Dataset rows
+-------+
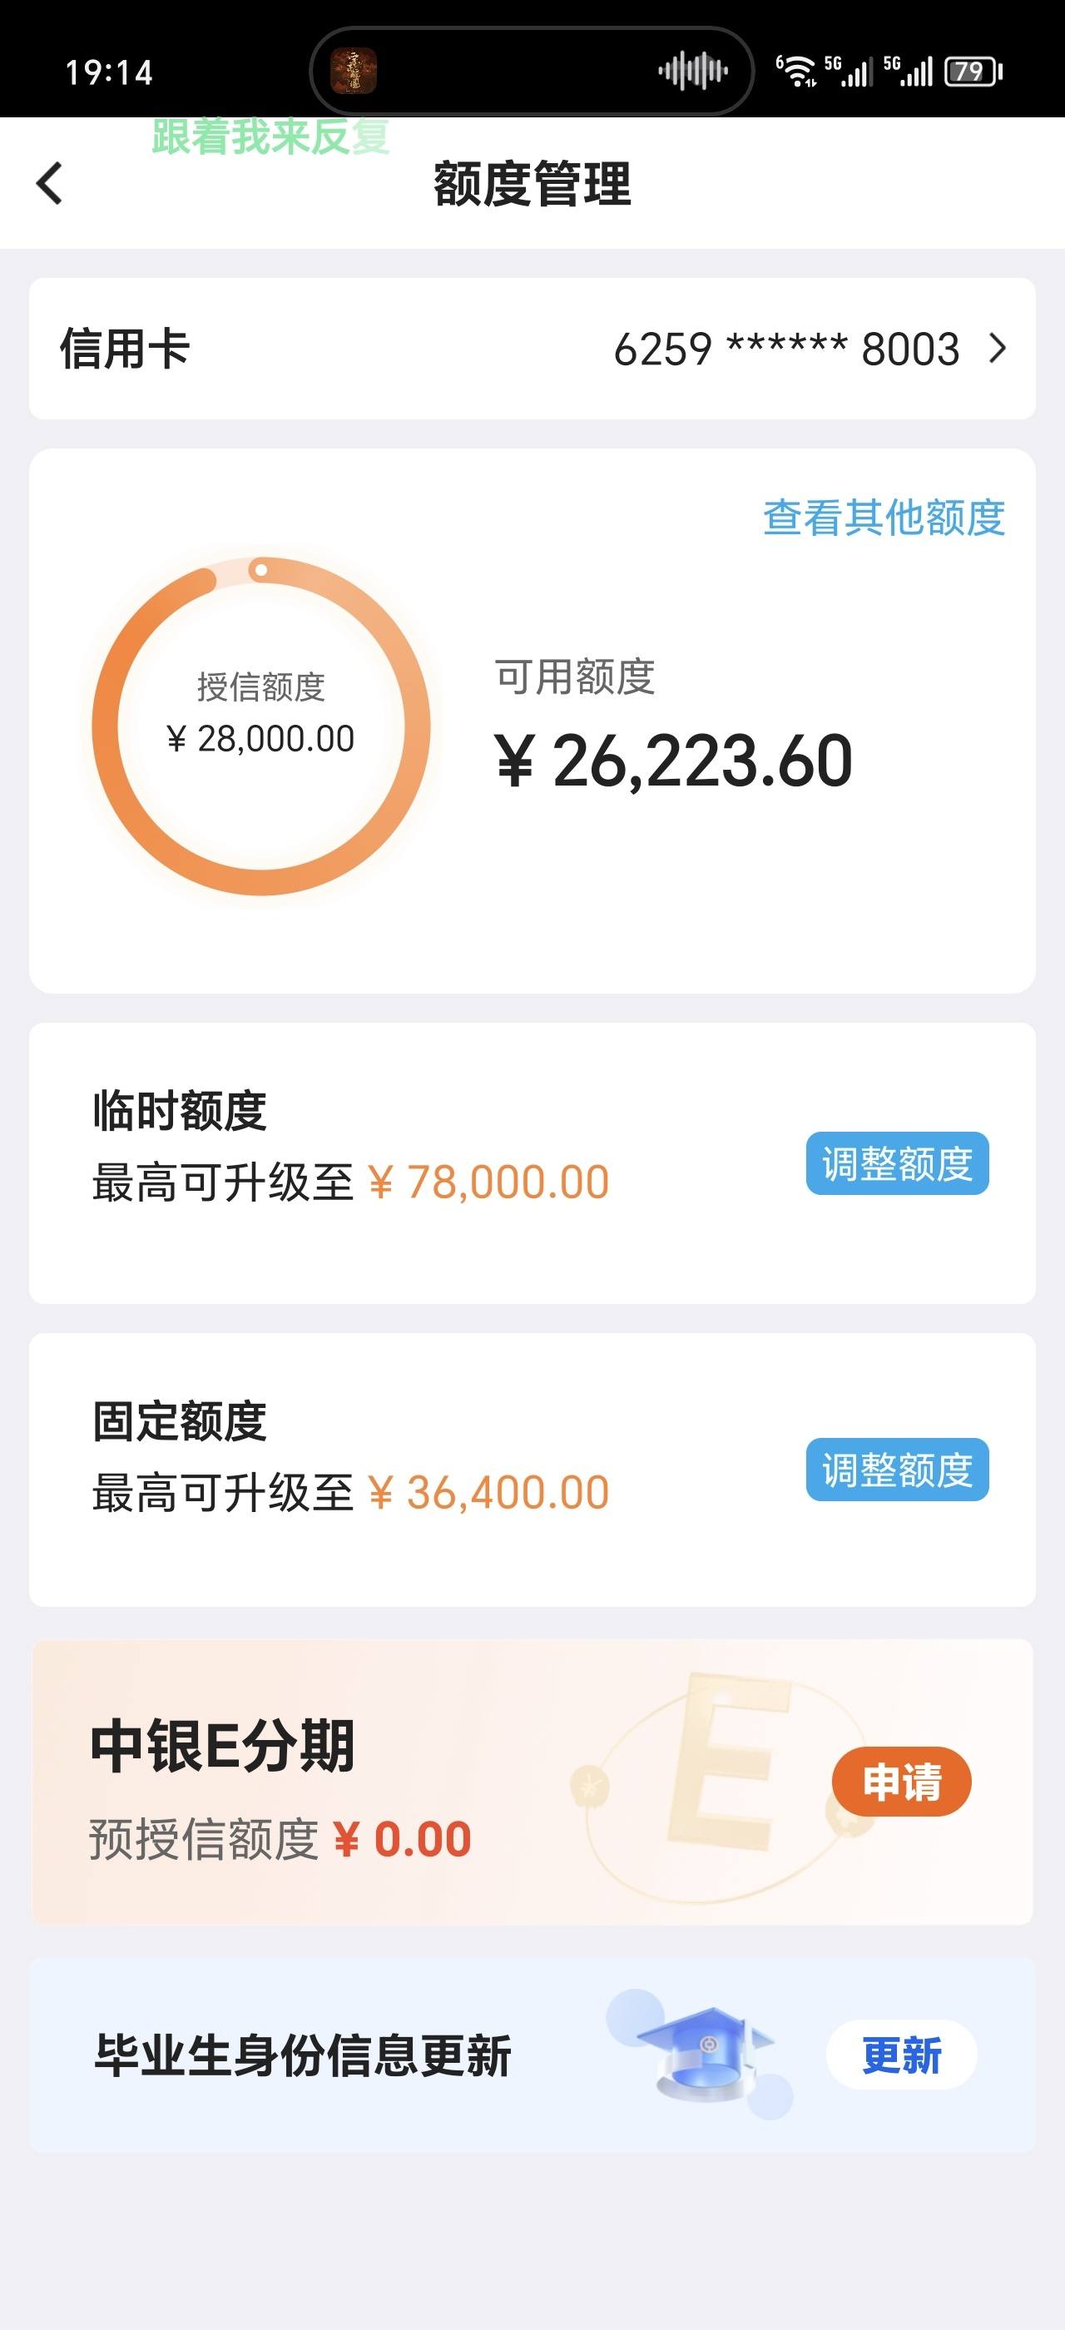Screen dimensions: 1065x2330
Task: Click the white dot on the ring
Action: pos(260,570)
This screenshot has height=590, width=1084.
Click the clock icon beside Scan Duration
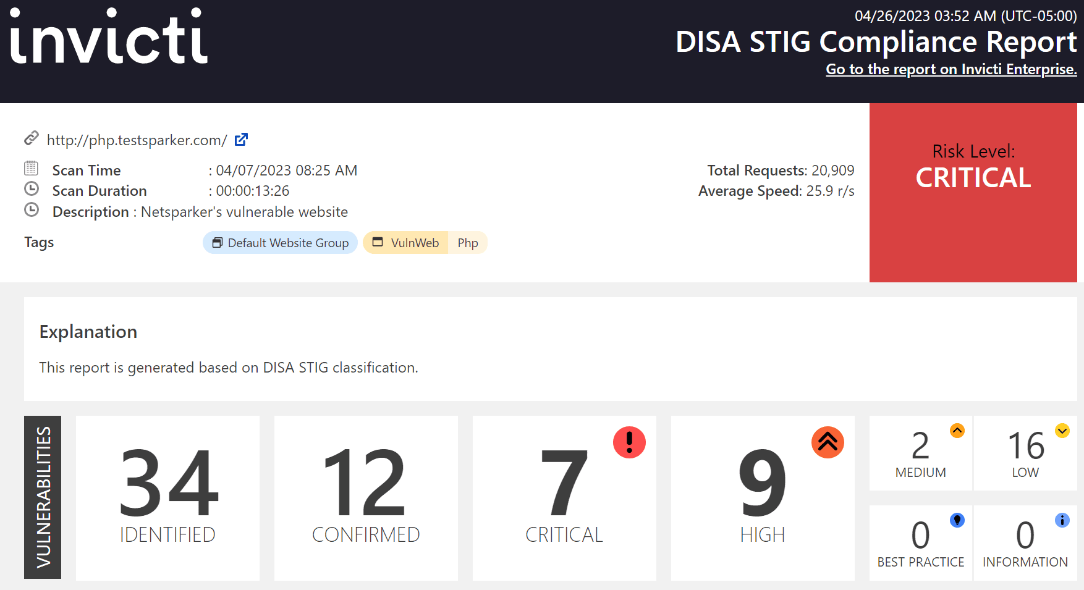pyautogui.click(x=30, y=189)
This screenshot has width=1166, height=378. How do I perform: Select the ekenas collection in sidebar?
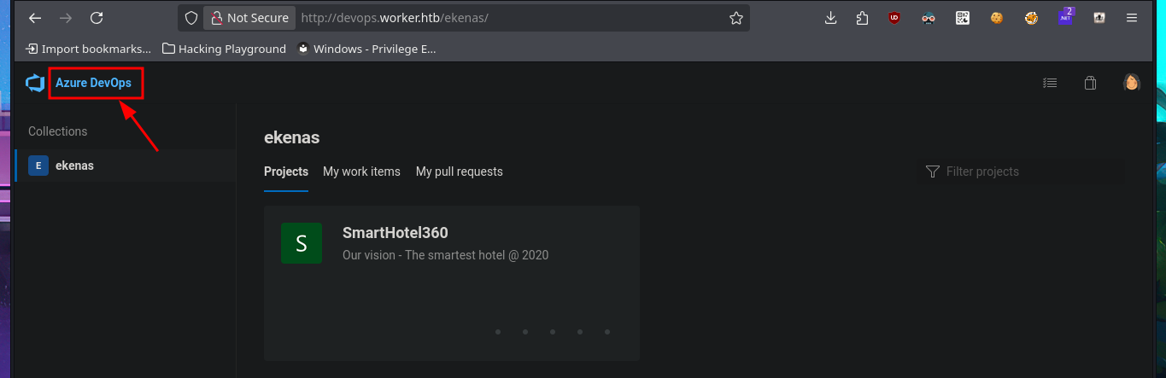(x=74, y=166)
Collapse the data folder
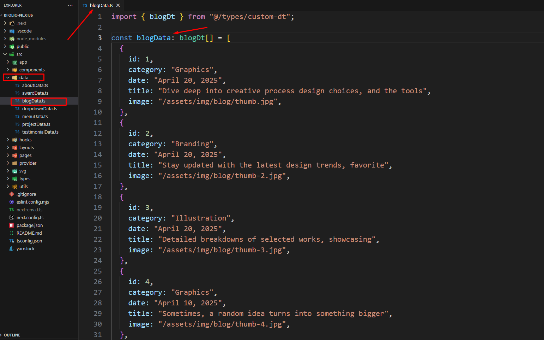 8,77
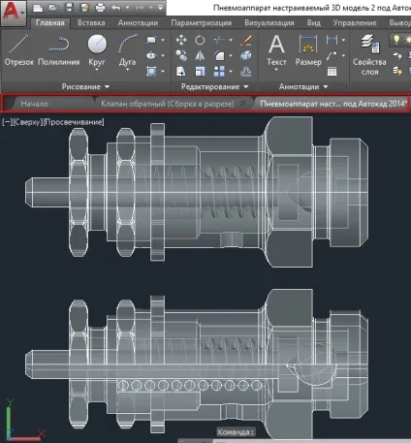411x443 pixels.
Task: Select the Круг circle tool
Action: 97,49
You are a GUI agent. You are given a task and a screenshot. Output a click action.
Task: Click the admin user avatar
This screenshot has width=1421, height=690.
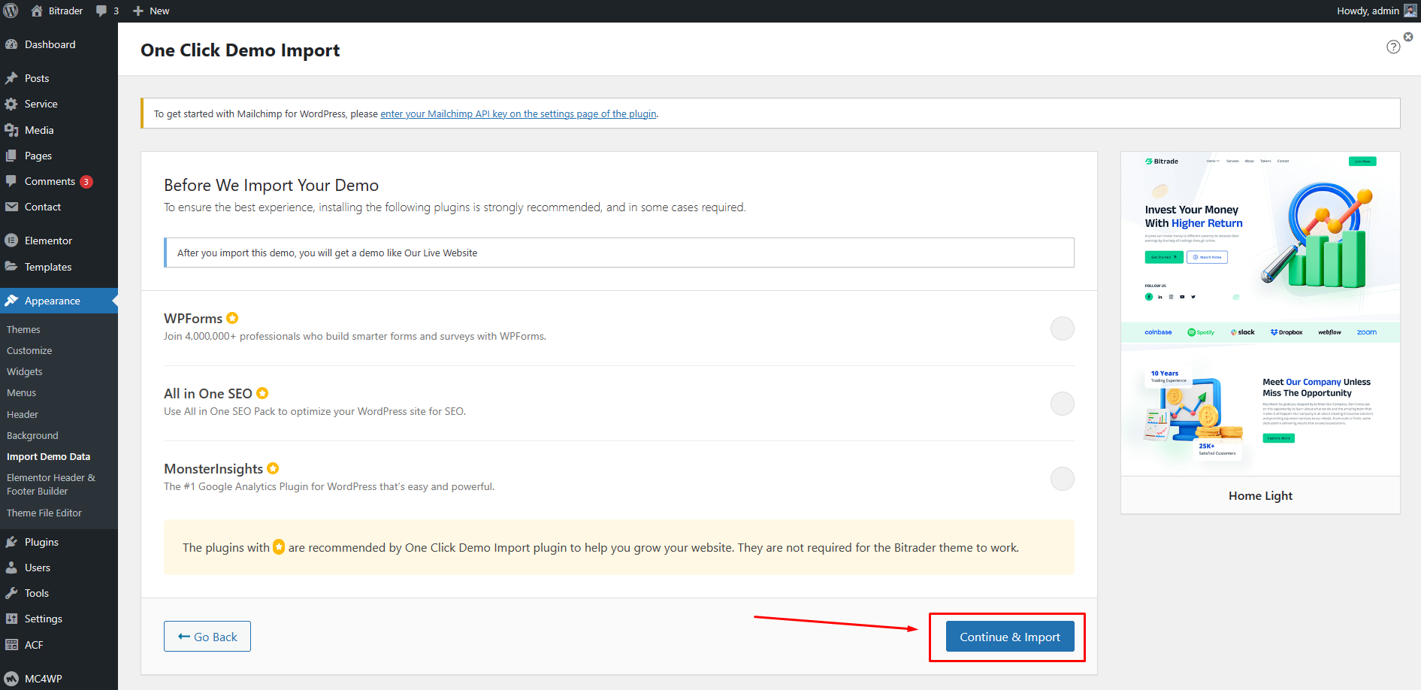(1410, 11)
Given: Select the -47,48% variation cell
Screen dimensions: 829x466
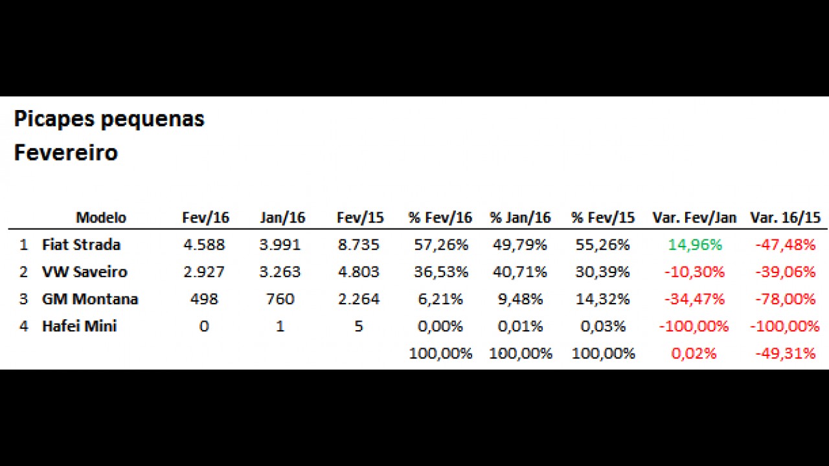Looking at the screenshot, I should tap(785, 245).
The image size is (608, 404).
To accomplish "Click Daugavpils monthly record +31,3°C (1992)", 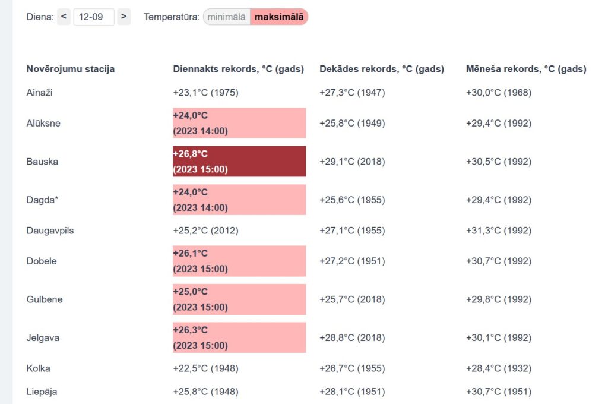I will (x=499, y=231).
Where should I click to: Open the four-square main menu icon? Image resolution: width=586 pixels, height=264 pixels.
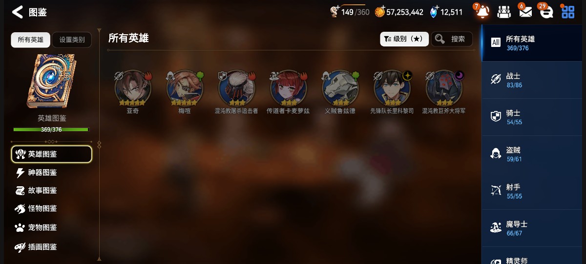click(x=568, y=12)
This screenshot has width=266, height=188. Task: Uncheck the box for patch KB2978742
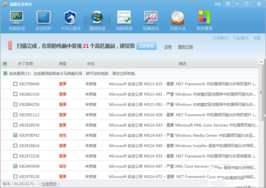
+-------+
» **Request**
Rewrite the items from the line containing "Where should I" through the last item, inclusive, keeping their requests. Multiply every coordinate in the answers by 1.2 and round to whole numbers, rounding halves up, and omit the pictures.

» **Answer to the problem**
Where should I click to: Open the four-square main menu icon? Image resolution: width=586 pixels, height=264 pixels.
click(x=682, y=14)
This screenshot has width=266, height=188. Task: Uncheck the box for patch KB2978742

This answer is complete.